Under the Health Information Technology for Economic and Clinical Health (HITECH) Act, a part of last year's federal stimulus law, physicians who treat Medicare patients can be awarded up to $44,000 over 5 years for the meaningful use of a certified health information system. For physicians whose patient populations are at least 30% Medicaid patients, the incentive is as much as $64,000.
But physicians who already have computers may find that they won't meet the requirements for the incentive, Dr. Lichtenfeld said. “Doctors have invested in these systems and now they're worthless. They don't have the time, they don't have the money, they don't have the expertise. And to have to get [a new system] up and running in 2–3 years—they won't do it. Something simpler would've gotten us to where we have to go.”
Despite a few patient-driven efforts (see box), no one has figured out how to use information technology as a way to get patients more involved in their care, Dr. Lichtenfeld contended. “A couple of years ago, personal health records … were the talk of the town. They were going to get everybody on board. Patients were going to run to various Web sites and fill out their health information. Health plans were going to get together and figure out how to bring their data so it would be downloadable and easily accessible.”
But none of that has yet come to pass, he said. “Personal health records landed with a thud. We need to figure out that sometimes we have to keep it simple.”
In the meantime, the Department Health and Human Services is trying to get physicians to meet some meaningful use criteria that aren't even written yet, said Dr. Steven Stack, an emergency physician and member of two workgroups of the department's HIT Policy Committee. He noted that two criteria “were supposed to be finished on Dec. 31, 2008, by statute. It's 2010 and they're not done, and it may be a year before we get something. A lot of these things aren't ready for prime time.”

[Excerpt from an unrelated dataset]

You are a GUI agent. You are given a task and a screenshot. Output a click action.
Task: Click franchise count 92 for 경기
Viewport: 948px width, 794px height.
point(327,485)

Instead of requiring physicians to meet lots of criteria, “if we focus on the smallest of things, then doggedly persist until we knock down those barriers, and then require people to meet those [expectations]—with the proper incentives, we can make a really great step forward,” said Dr. Stack, who is a member of the American Medical Association board of trustees.
In contrast, Steven Findlay, senior health policy analyst at Consumers Union, expressed impatience with the process. “We ought to try to push as far as we possibly can with the 2011 meaningful use criteria,” he said. “We ought to be exquisitely sensitive to what's doable in 2011 … but shouldn't be running from time to push. We've been talking about this stuff for 10 years, and for the good of patients and consumers, we need to do this.”
The conference was sponsored by sponsored by Ingenix, the AMA, and other industry groups. The speakers reported that they had no conflicts of interest relevant to their presentations.
Site Collects Patient-Reported Data
Patients can play a role in providing useful health information, Dr. Stack emphasized. As an example, he cited
Visitors to the site can sign up for a free account and a screen name, which they use to post their comments and health statistics. “People voluntarily post their own health data. Some are very open about it—they post every pill they're on, the dose, the frequency, what's happening to them,” said Dr. Stack. In the ALS community, members developed “a patient population and a data set that was so robust that if [community members] put in enough of their own variables, [the site] could predict when you'd be in a wheelchair within a week and when you'd be on a ventilator within a week. It was that precise. We could never replicate that in a prospective, double-blind randomized controlled trial. We could never get an institutional review board to [accept it] and never get people to do it.”